Bijbelverhalen

33.Afwassen

Hé, kijk eens. Er zit een jongen op het stoepje van opa’s huis met een veel te grote pet op zijn hoofd en een hamsterkooi op schoot. Naast hem staat een koffertje. Het is Japie, Stefans vriend. Als opa thuiskomt, vraagt hij verbaasd wat Japie komt doen.

‘Opa, mag ik uw deur hebben?’

‘Mijn deur? En ik dan?’ lacht opa.

Nee, Japie bedoelt niet de buitendeur, maar een losse oude deur, die in opa’s schuurtje staat. ‘Want ik ga m’n eigen huisje bouwen.’ zegt hij flink. ‘Bij u achter op het wilde landje, omdat ik thuis elke dag maar weer moet afwassen en daar baal ik van.’

‘Mmm!’ bromt opa. ‘Weet je moeder waar je zit?’

Nee, Japie is gewoon boos weggelopen. Dan moet hij toch maar weer naar huis gaan, vindt opa. En het afwasprobleem dan? Tja, daar is wel een betere oplossing voor.

‘Weet je wat? Morgenmiddag houden we een vergadering van de Nietafwasclub bij mij thuis. Als jij nog meer kinderen weet, die niet van afwassen houden, dan moet je ze maar meebrengen.’ stelt hij voor.

Het is de volgende dag erg vol in opa’s kamertje. Wat is de bedoeling eigenlijk? Ze zullen een club oprichten met opa als voorzitter. Hij stelt al gelijk de eerste clubregel vast. NIEMAND IS DE SLAAF VAN EEN ANDER. Er gaat een groot gejuich op. Ja! Wat een goed begin. Opa moet zelfs met de afwasborstel op een pan slaan om ze stil te krijgen.

‘Is iedereen het ermee eens?’ vraagt hij wat overbodig. Japie wil Lang zal die leven aanheffen, maar opa geeft weer een jens op de pan. ‘Stilte!… Deze week gaan we die regel (heel beleefd) aan onze ouders uitleggen. Volgende week houden we dan weer een vergadering. Afgesproken?’

Joelend en lachend gaat de hele schare weer naar huis. Opa kijkt ze handenwrijvend na. Tsjonge. Wat heeft hij ze te pakken, want bij alle kinderen gaat het net zoals bij Shirley en Stefan. Moeder is helemaal niet boos. Integendeel. Dolblij zet ze de kinderen aan het werk. Datgene wat moeder tot nu toe voor hen deed, moeten zij nu doen. Stofzuigen, de tuin harken, boodschappen doen, de badkamer een grote beurt geven, enzovoorts. Weet je waarom? Zij mag ook geen slaaf zijn. Haha! Een beetje tam komen ze weer naar de vergadering.

‘Laten we de club maar opheffen,’ zegt Japie treurig. ‘Als ik elke dag alleen maar hoef af te drogen, is dat eigenlijk erg weinig. En ik blijf toch maar gewoon bij mijn moeder wonen.’

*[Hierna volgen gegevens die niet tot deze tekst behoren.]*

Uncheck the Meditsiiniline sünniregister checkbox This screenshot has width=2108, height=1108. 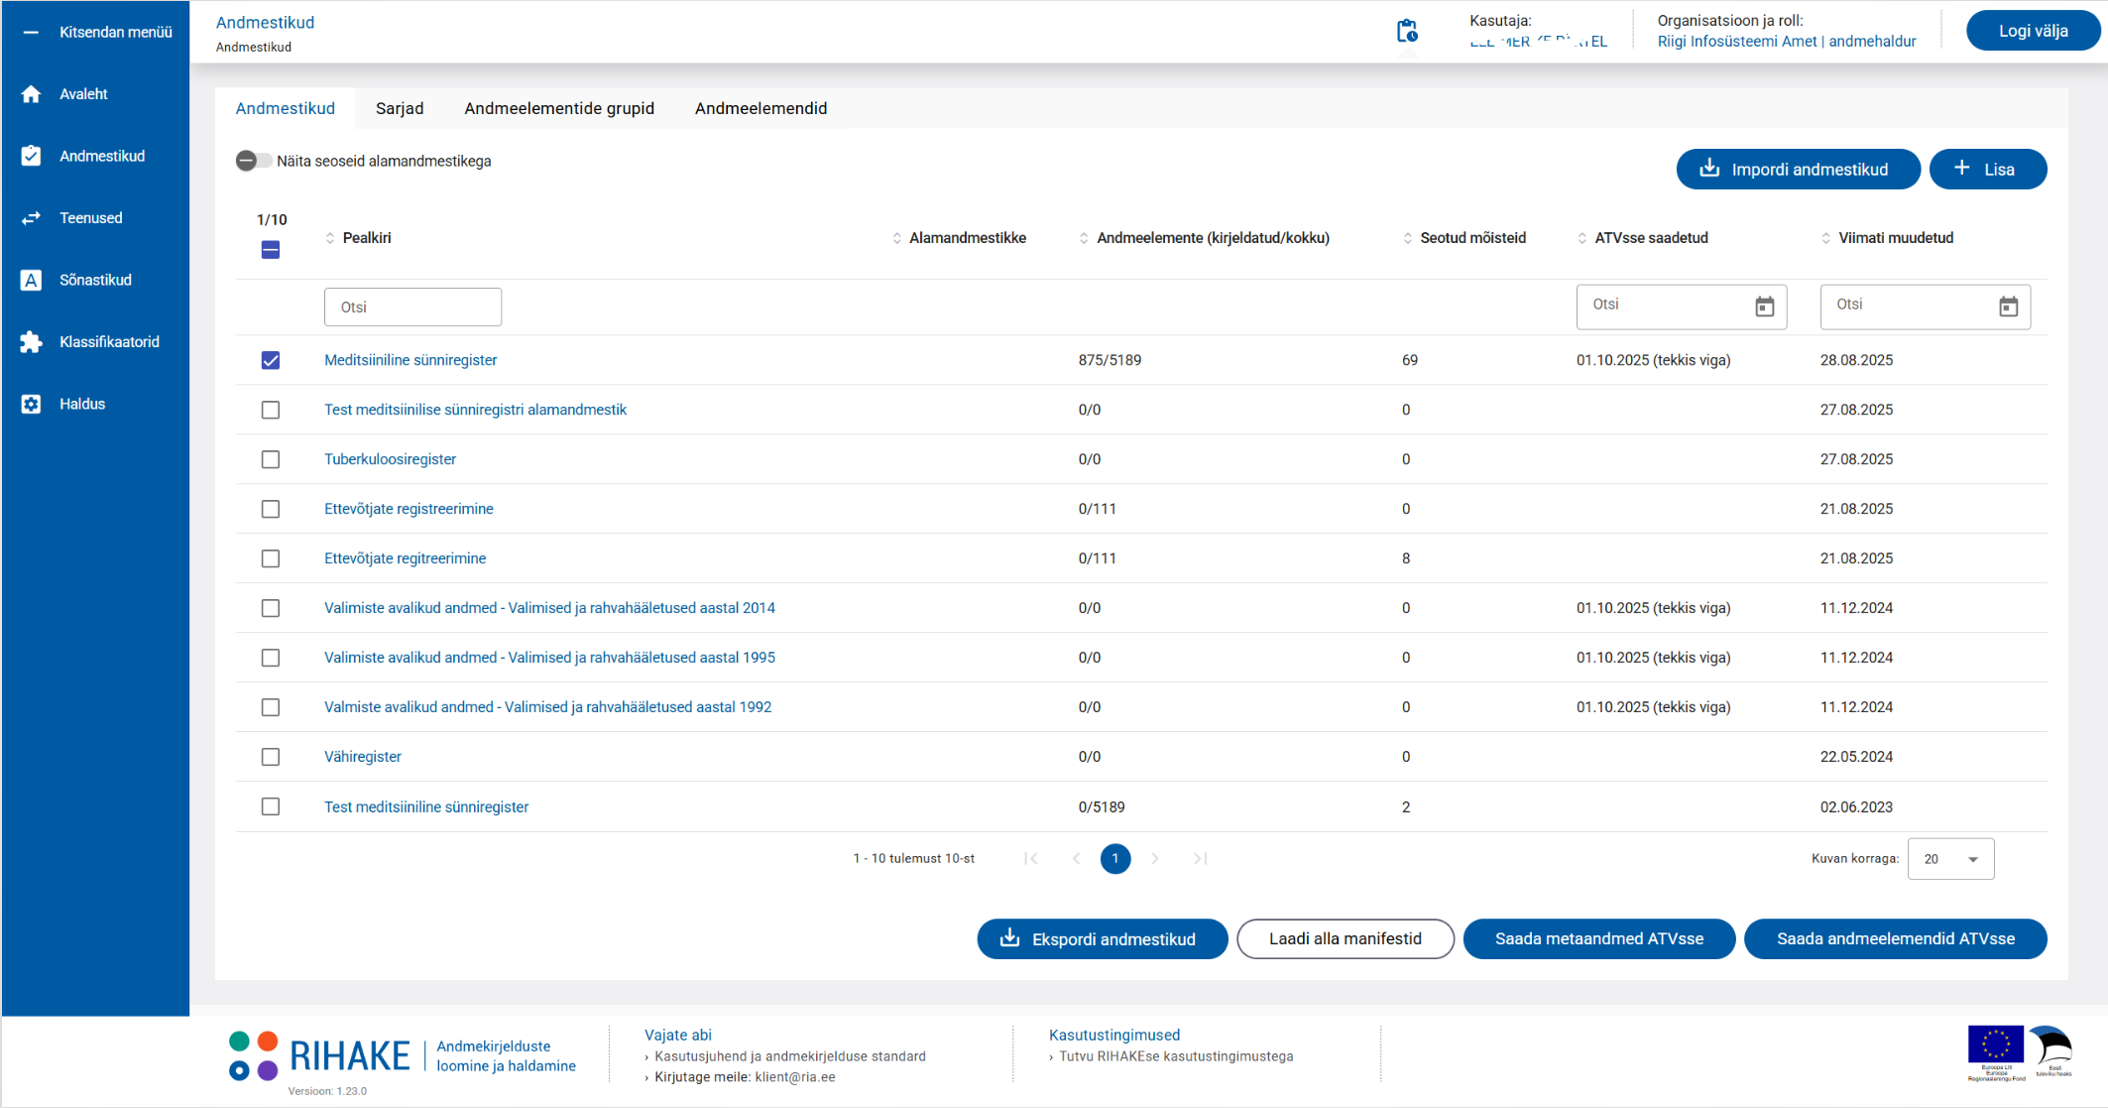pyautogui.click(x=271, y=360)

De anderen mompelen instemmend. Dat is voor opa het sein om ze te trakteren. De krentenbollen komen te voorschijn en iedereen mag voor zichzelf een lekker kopje thee inschenken.

‘Ik ben tenslotte ook jullie slaaf niet.’ lacht hij, terwijl hij zichzelf verwent met een extra suikerklontje.

Vraag 1: Als je afwast, doe je het dan voor de Heer? (Pas op. Zeg niet te gauw ja.)

Vraag 2: Als je afwast doe je het dan voor je moeder, of toch gewoon voor jezelf?

Vraag 3: Wanneer doe je echt iets voor de Heer?